El arquitecto junior Appius Lacer nunca había estado de tan mal humor. ¡Por todos los dioses de Roma! Hace poco creía que el mismísimo Mercurio estaba custodiándole, dándole consejos y asegurándole el camino a la más noble sociedad patricia romana. Pero aquí estaba él, años después, gastando las monedas de oro heredadas de su padre, sobornando hasta el último sirviente posible. Appius esperaba que Paregoros también estuviera cuidando de él. Necesitaría algo de comodidad después de la cantidad de oro que ya había gastado. Tomé la decisión correcta, se dijo a sí mismo.
Tras lo que pareció una eternidad, la suerte de Appius estuvo a punto de dar sus frutos. ¡Finalmente lo habían invitado a un banquete en el palacio del emperador! La tercera hija del jefe de la provisión imperial fue elegida para sustituir a una de las vestales. Un gran evento. El emperador quería hacer de esta ocasión algo memorable para el viejo sirviente. Por supuesto, había más de cuatrocientos invitados allí, pero Appius Lacer no pensaba desperdiciar la oportunidad por la que estaba luchando tan furiosamente. ¡El emperador tenía que acordarse de él!
¡Y el emperador se iba a acordar! Más o menos. En primer lugar, el vino resultó no ser tan inocente como creía Appius. En segundo lugar, la futura Vestal era demasiado joven y demasiado hermosa para no dejarse besar por ningún hombre antes de convertirse en la sacerdotisa de Vesta durante los siguientes 30 años. Al menos, esto es lo que susurró el zumo de uva fermentado a la cabeza caliente de un arquitecto entusiasta. Por un momento, lo demás era algo borroso.
A pesar del caos que se produjo, parecía que Mercurio estaba del lado de Appius después de todo. El arquitecto no fue asesinado en el acto al menos. Los sirvientes se limitaron a tirar de él por todos los pasillos, arrojándolo al barro en el patio trasero del palacio del emperador con una recomendación: no volver nunca al palacio.

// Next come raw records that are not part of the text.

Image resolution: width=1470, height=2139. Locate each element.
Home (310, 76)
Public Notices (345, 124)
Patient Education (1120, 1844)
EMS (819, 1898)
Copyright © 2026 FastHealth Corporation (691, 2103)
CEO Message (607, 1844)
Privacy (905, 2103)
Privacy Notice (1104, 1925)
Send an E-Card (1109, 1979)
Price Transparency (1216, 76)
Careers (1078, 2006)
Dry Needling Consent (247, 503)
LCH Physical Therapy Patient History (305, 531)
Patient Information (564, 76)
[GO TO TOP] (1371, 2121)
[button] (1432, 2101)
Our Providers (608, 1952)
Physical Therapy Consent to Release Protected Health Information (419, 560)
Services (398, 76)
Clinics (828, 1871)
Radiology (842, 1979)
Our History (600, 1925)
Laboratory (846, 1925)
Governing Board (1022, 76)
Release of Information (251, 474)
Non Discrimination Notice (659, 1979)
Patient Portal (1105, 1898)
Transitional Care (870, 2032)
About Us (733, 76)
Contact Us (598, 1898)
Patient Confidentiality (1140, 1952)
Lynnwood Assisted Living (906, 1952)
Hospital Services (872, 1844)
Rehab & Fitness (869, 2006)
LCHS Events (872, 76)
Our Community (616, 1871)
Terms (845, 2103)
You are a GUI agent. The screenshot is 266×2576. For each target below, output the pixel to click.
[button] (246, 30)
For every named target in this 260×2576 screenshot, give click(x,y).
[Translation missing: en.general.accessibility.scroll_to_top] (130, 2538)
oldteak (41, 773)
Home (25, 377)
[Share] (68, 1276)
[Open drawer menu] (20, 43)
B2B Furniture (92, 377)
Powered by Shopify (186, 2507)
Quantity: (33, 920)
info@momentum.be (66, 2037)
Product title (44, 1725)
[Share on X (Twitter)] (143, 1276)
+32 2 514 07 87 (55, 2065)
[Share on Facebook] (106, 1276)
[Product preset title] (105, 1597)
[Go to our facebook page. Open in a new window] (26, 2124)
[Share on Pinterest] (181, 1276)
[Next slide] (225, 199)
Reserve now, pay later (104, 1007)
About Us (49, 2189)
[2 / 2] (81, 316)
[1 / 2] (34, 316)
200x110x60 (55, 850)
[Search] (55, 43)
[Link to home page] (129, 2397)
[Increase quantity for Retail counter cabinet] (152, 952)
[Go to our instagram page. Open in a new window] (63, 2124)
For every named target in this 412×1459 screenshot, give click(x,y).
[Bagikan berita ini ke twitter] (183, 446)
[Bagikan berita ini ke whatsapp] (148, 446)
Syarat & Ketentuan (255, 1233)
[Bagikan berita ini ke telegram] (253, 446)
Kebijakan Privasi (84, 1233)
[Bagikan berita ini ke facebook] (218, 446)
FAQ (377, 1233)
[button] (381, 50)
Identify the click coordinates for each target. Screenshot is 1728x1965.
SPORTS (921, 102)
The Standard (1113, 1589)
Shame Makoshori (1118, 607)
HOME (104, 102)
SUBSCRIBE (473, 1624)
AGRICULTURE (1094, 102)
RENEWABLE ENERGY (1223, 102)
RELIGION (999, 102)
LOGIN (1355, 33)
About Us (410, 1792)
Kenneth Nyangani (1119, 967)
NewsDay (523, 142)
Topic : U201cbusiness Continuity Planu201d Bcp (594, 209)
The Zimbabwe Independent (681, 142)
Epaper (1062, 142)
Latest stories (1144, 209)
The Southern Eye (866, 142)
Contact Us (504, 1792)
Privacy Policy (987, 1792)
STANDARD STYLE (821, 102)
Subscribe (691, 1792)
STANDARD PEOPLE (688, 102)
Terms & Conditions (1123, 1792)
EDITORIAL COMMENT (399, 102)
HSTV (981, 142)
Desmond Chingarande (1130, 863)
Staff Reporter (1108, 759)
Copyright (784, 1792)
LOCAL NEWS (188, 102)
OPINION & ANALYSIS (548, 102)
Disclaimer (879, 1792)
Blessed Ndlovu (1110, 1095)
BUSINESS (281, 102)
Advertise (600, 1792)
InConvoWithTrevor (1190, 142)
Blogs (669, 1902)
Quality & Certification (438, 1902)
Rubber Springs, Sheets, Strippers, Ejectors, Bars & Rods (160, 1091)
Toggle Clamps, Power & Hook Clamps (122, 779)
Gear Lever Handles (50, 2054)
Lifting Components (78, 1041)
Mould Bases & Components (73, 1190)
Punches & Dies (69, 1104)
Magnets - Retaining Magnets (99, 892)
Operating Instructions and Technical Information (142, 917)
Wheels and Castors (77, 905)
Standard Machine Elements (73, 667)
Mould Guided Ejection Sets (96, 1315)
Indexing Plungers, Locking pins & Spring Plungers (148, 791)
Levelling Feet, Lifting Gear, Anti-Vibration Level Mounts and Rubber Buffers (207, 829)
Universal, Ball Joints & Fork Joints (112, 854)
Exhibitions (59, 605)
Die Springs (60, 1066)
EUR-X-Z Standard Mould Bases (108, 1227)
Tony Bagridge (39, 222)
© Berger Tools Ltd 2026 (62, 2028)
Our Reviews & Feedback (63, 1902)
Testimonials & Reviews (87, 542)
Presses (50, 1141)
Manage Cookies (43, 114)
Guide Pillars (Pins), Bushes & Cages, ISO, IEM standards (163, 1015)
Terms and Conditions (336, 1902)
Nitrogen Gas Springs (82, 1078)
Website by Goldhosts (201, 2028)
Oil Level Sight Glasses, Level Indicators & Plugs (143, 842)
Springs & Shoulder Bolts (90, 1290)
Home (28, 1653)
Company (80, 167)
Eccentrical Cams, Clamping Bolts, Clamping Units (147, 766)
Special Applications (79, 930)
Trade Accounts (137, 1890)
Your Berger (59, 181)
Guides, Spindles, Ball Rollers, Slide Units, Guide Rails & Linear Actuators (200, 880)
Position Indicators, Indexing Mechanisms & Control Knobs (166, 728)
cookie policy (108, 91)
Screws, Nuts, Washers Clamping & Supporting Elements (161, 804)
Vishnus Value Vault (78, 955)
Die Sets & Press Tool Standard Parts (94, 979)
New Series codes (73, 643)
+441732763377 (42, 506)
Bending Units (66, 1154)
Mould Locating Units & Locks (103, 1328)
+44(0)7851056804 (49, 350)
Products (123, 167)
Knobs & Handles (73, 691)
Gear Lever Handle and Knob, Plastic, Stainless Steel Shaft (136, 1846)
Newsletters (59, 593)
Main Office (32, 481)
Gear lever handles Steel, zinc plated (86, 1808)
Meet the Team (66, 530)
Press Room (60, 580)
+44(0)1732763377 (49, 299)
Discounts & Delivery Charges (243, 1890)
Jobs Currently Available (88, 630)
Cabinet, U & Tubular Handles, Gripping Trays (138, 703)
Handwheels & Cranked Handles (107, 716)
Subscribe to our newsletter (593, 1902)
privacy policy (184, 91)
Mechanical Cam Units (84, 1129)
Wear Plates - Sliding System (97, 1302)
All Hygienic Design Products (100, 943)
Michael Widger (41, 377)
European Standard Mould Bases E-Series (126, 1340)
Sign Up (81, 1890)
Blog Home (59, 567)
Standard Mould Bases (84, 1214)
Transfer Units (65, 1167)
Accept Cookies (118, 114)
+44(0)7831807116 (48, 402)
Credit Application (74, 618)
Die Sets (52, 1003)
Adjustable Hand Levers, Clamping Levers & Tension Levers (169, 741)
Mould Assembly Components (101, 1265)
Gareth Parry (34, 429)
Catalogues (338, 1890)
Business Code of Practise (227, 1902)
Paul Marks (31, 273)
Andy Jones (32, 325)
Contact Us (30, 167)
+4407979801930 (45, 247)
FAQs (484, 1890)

Haría falta algo más que un poco de barro para desanimar a Appius. Por algo es hijo de su padre. Su padre, fue un pescador hibernés que había logrado hacer toda una fortuna vendiendo productos a Roma en unos pocos meses… ¡esto no era nada! Appius tomó dos decisiones más: se acabaron los sobornos a los sirvientes y el zumo de uva fermentado. Una combinación mortal esa. En cambio, debería aportar algo lo suficientemente valioso no solo para ser aceptado en el palacio, sino para ser honrado como héroe. El lo tenía todo para conseguirlo.
Habían pasado algunos días desde aquella noche borrosa, y Appius se encontraba mirando con ansia por la ventana, esperando al mensajero de palacio. ¡Sí, aquí está! ¡Por fin!
Apio salió al encuentro del mensajero, tomando el pergamino y abriéndolo con manos temblorosas. Era su propia carta de disculpa, resellada con el sello del emperador. En su texto había una sola palabra escrita, suficiente para que el corazón de Appius saltara de alegría:
“Aprobado”
Appius notó una pequeña lágrima en la comisura de su ojo. ¿Qué era eso? ¿Una atisbo de culpabilidad?
Lo que sea. Horas más tarde, la palabra aprobado todavía daba vueltas en su cabeza. Se miraba al espejo y ya se veía con la corona de laurel en su cabeza. Todo triunfo requiere sacrificios, y los que él estaba haciendo no eran diferentes. Obtendría el Viejo nido del buitre para Roma.